Despite the endless search by the media to find cases of severe reinfection, they have failed to find it. Cardiologist Dr. Peter McCullough told me in an interview that "there has never been a confirmed second infection beyond 90 days with similar or worse cardinal symptoms and confirmed PCR/Antigen/Sequencing test" in a case where the patient already had a well-documented case with acute illness. He notes that most database studies that attempt to quantify reinfection "are not sufficiently reliable to declare recurrent cases" and usually contain a false positive PCR on one or more occasions.
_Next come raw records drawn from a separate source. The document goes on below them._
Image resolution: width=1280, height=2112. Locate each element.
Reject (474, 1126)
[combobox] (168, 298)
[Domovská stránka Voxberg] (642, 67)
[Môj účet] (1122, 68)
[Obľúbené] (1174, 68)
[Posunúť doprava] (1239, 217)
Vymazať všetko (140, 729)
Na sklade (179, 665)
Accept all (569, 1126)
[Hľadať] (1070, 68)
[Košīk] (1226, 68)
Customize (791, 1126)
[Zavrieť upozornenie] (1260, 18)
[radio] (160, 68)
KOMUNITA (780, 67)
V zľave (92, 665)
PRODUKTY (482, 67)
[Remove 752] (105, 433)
McCullough is of the top five most published medical researchers in the U.S., and his paper in the American Journal of Medicine in August 2020 about treatment protocol for COVID remains the most downloaded and used paper during the pandemic from that journal.
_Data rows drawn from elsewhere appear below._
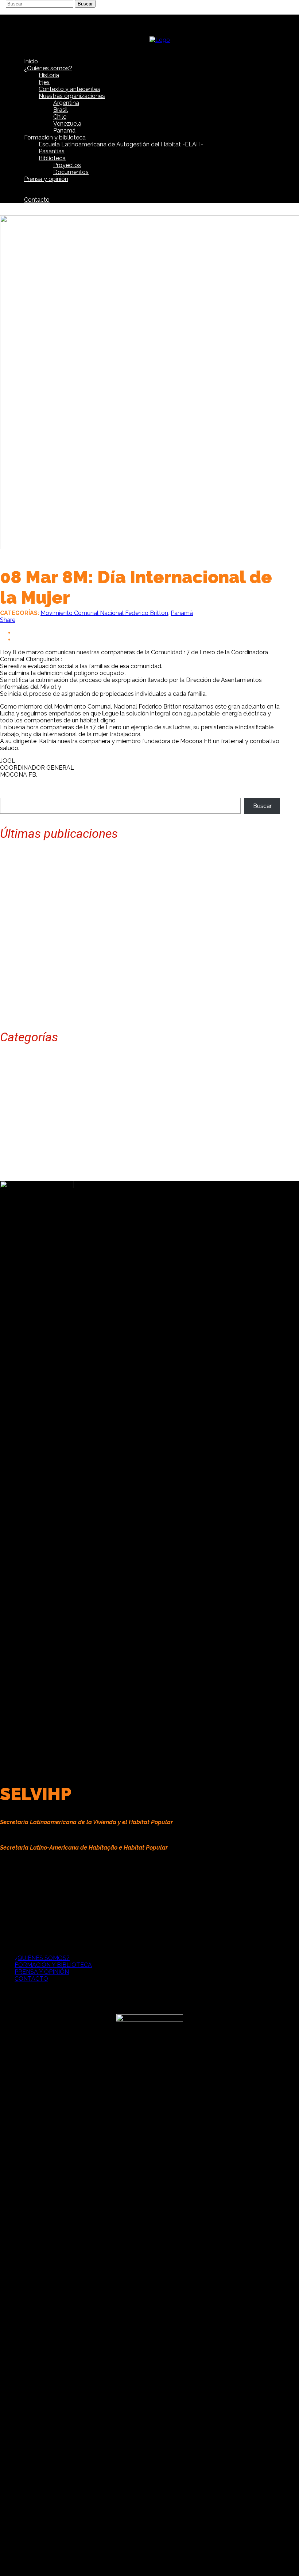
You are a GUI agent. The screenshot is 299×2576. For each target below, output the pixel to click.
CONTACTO (31, 1978)
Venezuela (29, 1170)
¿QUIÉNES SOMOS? (42, 1957)
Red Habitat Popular (42, 1150)
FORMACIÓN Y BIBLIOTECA (53, 1964)
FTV (20, 1108)
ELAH (22, 1094)
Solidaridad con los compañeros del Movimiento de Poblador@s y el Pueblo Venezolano (119, 895)
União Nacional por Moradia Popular (63, 1163)
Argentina (27, 1067)
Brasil (22, 1073)
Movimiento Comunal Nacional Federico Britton (104, 613)
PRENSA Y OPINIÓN (42, 1971)
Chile (21, 1080)
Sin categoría (32, 1156)
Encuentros (30, 1101)
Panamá (182, 613)
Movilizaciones (34, 1122)
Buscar (262, 805)
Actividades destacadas (47, 1060)
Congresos (29, 1087)
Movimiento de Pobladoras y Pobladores (70, 1136)
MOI (20, 1115)
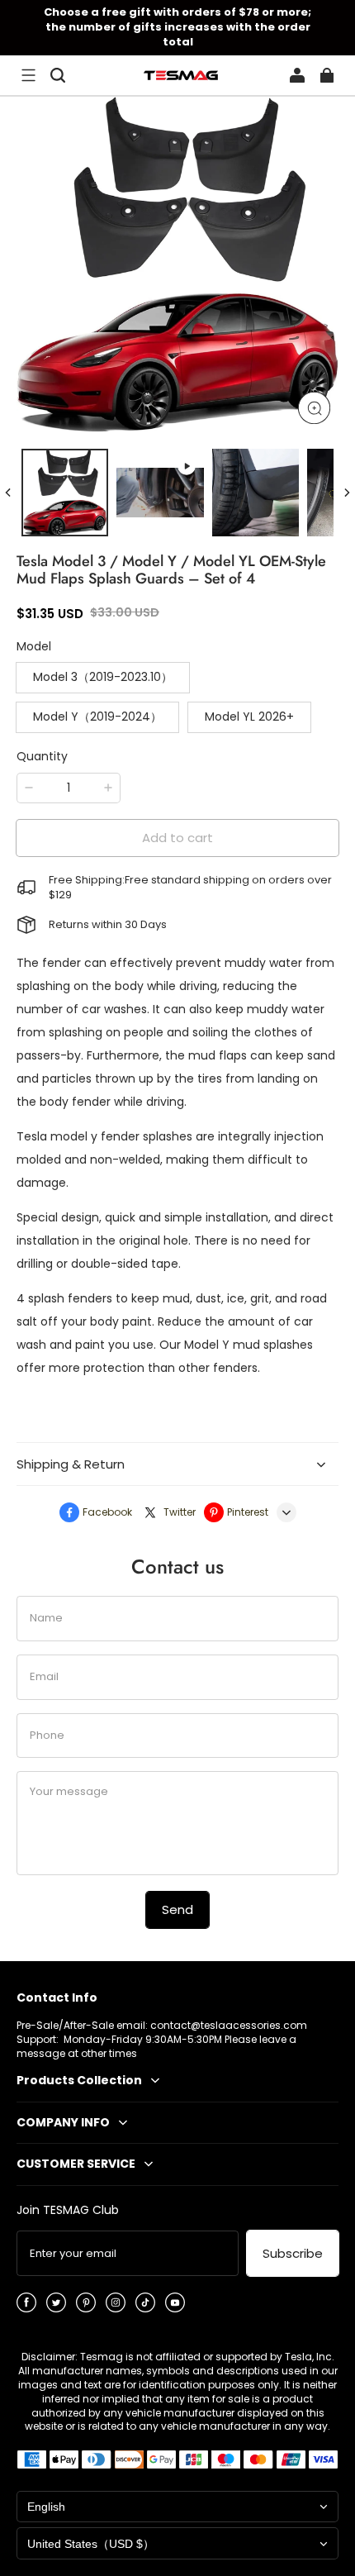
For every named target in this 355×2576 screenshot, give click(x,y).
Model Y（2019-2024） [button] (97, 716)
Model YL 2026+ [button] (249, 716)
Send (177, 1909)
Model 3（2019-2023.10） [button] (103, 677)
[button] (28, 75)
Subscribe (293, 2253)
The media has focused incessantly on antibody levels and the observation that they often drop months after the infection; however, as with other viruses, that does not indicate waning immunity. "Yes, our antibody levels drop over time, however, scientifically, the memory B cells that make antibodies have been proven to be present in our lymph nodes and bone marrow," explained Dr. Cole. "They are primed and ready to produce a broad array of antibodies upon viral pre-exposure. It would be physiologically, energetically impossible to maintain high antibody levels to all the pathogens we are constantly exposed to, and we would look like the 'swollen Stay-Puft marshmallow man' of lymph nodes, constantly, if the immune system were required to do that."
Already in April, researchers from Tel Aviv University concluded that their research "puts into question the need to vaccinate recent previously-infected individuals." Unfortunately, it appears that the Israeli government did not listen.
Thus, dealing with variants like "Delta" by focusing solely on risk-fraught injections with questionable effectiveness is the most counterproductive strategy ever. The U.K.'s very thorough data updated last week shows just a 0.2% case fatality rate for Delta, and only 0.03% for those under the age of 50, lower than any other variant. If it's more transmissible, it's less deadly. Natural infection is the only phenomena that will ultimately burn out all variants, and the entire focus should be on getting seniors and other vulnerable people early treatment the minute they feel symptoms and even a prophylactic regimen of ivermectin or hydroxychloroquine when appropriate.
Editor's note: This article was updated to reflect the fact that, as of February 2021, Dr. McCullough is no longer affiliated with Baylor University Medical Center in Dallas.